Saved entries:
══════════
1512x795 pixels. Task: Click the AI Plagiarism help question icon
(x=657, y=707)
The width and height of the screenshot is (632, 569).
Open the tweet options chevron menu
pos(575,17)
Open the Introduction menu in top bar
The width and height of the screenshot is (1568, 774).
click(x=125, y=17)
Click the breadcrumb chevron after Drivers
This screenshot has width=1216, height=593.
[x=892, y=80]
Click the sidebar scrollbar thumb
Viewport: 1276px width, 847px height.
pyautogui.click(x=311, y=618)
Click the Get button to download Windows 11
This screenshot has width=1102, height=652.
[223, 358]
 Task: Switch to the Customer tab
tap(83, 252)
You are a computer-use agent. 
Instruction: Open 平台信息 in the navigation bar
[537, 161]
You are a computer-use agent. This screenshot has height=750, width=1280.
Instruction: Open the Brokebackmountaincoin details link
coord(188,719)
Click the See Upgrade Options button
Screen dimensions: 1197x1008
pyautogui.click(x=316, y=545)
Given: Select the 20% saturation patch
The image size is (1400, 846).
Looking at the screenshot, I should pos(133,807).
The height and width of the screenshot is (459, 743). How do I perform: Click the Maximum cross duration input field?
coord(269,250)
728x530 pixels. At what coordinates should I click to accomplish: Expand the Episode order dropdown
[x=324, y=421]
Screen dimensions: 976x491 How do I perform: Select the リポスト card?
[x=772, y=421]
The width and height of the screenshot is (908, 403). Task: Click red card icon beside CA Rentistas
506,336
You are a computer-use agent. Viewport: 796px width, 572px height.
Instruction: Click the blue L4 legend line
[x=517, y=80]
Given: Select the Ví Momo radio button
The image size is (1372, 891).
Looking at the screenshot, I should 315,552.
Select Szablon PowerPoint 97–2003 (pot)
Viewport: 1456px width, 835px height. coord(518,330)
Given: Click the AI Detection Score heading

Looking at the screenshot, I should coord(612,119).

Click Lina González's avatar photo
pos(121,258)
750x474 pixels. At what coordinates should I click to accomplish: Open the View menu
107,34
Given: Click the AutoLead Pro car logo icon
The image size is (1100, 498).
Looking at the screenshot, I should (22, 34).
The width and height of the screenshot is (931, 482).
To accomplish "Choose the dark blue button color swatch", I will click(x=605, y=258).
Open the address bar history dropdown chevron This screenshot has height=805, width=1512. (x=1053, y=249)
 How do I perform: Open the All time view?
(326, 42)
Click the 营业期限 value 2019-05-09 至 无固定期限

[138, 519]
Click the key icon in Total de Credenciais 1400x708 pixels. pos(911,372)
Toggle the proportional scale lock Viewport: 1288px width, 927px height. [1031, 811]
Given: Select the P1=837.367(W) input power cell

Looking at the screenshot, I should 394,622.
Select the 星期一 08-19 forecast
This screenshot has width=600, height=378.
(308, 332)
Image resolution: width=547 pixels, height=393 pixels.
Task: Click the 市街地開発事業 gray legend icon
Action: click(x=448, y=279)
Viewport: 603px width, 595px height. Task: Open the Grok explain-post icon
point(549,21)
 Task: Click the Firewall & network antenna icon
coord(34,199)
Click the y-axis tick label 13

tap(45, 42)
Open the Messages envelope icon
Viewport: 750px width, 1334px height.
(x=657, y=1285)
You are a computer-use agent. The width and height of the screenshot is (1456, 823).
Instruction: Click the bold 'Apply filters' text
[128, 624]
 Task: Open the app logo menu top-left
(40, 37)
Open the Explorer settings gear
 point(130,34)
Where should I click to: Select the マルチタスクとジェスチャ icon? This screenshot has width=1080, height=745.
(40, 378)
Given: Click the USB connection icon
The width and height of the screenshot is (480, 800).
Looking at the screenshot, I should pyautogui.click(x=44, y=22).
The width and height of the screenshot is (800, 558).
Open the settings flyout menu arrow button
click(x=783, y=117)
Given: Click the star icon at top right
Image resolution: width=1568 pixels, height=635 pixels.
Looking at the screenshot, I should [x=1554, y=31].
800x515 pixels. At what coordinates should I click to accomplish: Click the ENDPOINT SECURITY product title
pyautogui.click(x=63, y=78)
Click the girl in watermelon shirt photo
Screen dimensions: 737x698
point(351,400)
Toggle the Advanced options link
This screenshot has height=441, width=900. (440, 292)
══════════
• Exercise aim:
Whatever the entries above contain, reproduce all of them exactly.

• Finished exercise:
1512x795 pixels. Task: Click the AI Plagiarism help question icon
(x=657, y=707)
The width and height of the screenshot is (632, 569).
Open the tweet options chevron menu
pos(575,17)
Open the Introduction menu in top bar
The width and height of the screenshot is (1568, 774).
click(x=125, y=17)
Click the breadcrumb chevron after Drivers
This screenshot has width=1216, height=593.
[x=892, y=80]
Click the sidebar scrollbar thumb
Viewport: 1276px width, 847px height.
pyautogui.click(x=311, y=618)
Click the Get button to download Windows 11
This screenshot has width=1102, height=652.
[223, 358]
 Task: Switch to the Customer tab
tap(83, 252)
You are a computer-use agent. 
Instruction: Open 平台信息 in the navigation bar
[537, 161]
You are a computer-use agent. This screenshot has height=750, width=1280.
Instruction: Open the Brokebackmountaincoin details link
coord(188,719)
Click the See Upgrade Options button
Screen dimensions: 1197x1008
pyautogui.click(x=316, y=545)
Given: Select the 20% saturation patch
The image size is (1400, 846).
Looking at the screenshot, I should pos(133,807).
The height and width of the screenshot is (459, 743). How do I perform: Click the Maximum cross duration input field?
coord(269,250)
728x530 pixels. At what coordinates should I click to accomplish: Expand the Episode order dropdown
[x=324, y=421]
Screen dimensions: 976x491 How do I perform: Select the リポスト card?
[x=772, y=421]
The width and height of the screenshot is (908, 403). Task: Click red card icon beside CA Rentistas
506,336
You are a computer-use agent. Viewport: 796px width, 572px height.
Instruction: Click the blue L4 legend line
[x=517, y=80]
Given: Select the Ví Momo radio button
The image size is (1372, 891).
Looking at the screenshot, I should 315,552.
Select Szablon PowerPoint 97–2003 (pot)
Viewport: 1456px width, 835px height. coord(518,330)
Given: Click the AI Detection Score heading

Looking at the screenshot, I should coord(612,119).

Click Lina González's avatar photo
pos(121,258)
750x474 pixels. At what coordinates should I click to accomplish: Open the View menu
107,34
Given: Click the AutoLead Pro car logo icon
The image size is (1100, 498).
Looking at the screenshot, I should (22, 34).
The width and height of the screenshot is (931, 482).
To accomplish "Choose the dark blue button color swatch", I will click(x=605, y=258).
Open the address bar history dropdown chevron This screenshot has height=805, width=1512. (x=1053, y=249)
 How do I perform: Open the All time view?
(326, 42)
Click the 营业期限 value 2019-05-09 至 无固定期限

[138, 519]
Click the key icon in Total de Credenciais 1400x708 pixels. pos(911,372)
Toggle the proportional scale lock Viewport: 1288px width, 927px height. [1031, 811]
Given: Select the P1=837.367(W) input power cell

Looking at the screenshot, I should 394,622.
Select the 星期一 08-19 forecast
This screenshot has width=600, height=378.
(308, 332)
Image resolution: width=547 pixels, height=393 pixels.
Task: Click the 市街地開発事業 gray legend icon
Action: click(x=448, y=279)
Viewport: 603px width, 595px height. Task: Open the Grok explain-post icon
point(549,21)
 Task: Click the Firewall & network antenna icon
coord(34,199)
Click the y-axis tick label 13

tap(45, 42)
Open the Messages envelope icon
Viewport: 750px width, 1334px height.
(x=657, y=1285)
You are a computer-use agent. The width and height of the screenshot is (1456, 823).
Instruction: Click the bold 'Apply filters' text
[128, 624]
 Task: Open the app logo menu top-left
(40, 37)
Open the Explorer settings gear
 point(130,34)
Where should I click to: Select the マルチタスクとジェスチャ icon? This screenshot has width=1080, height=745.
(40, 378)
Given: Click the USB connection icon
The width and height of the screenshot is (480, 800).
Looking at the screenshot, I should pyautogui.click(x=44, y=22).
The width and height of the screenshot is (800, 558).
Open the settings flyout menu arrow button
click(x=783, y=117)
Given: Click the star icon at top right
Image resolution: width=1568 pixels, height=635 pixels.
Looking at the screenshot, I should [x=1554, y=31].
800x515 pixels. At what coordinates should I click to accomplish: Click the ENDPOINT SECURITY product title
pyautogui.click(x=63, y=78)
Click the girl in watermelon shirt photo
Screen dimensions: 737x698
point(351,400)
Toggle the Advanced options link
This screenshot has height=441, width=900. (440, 292)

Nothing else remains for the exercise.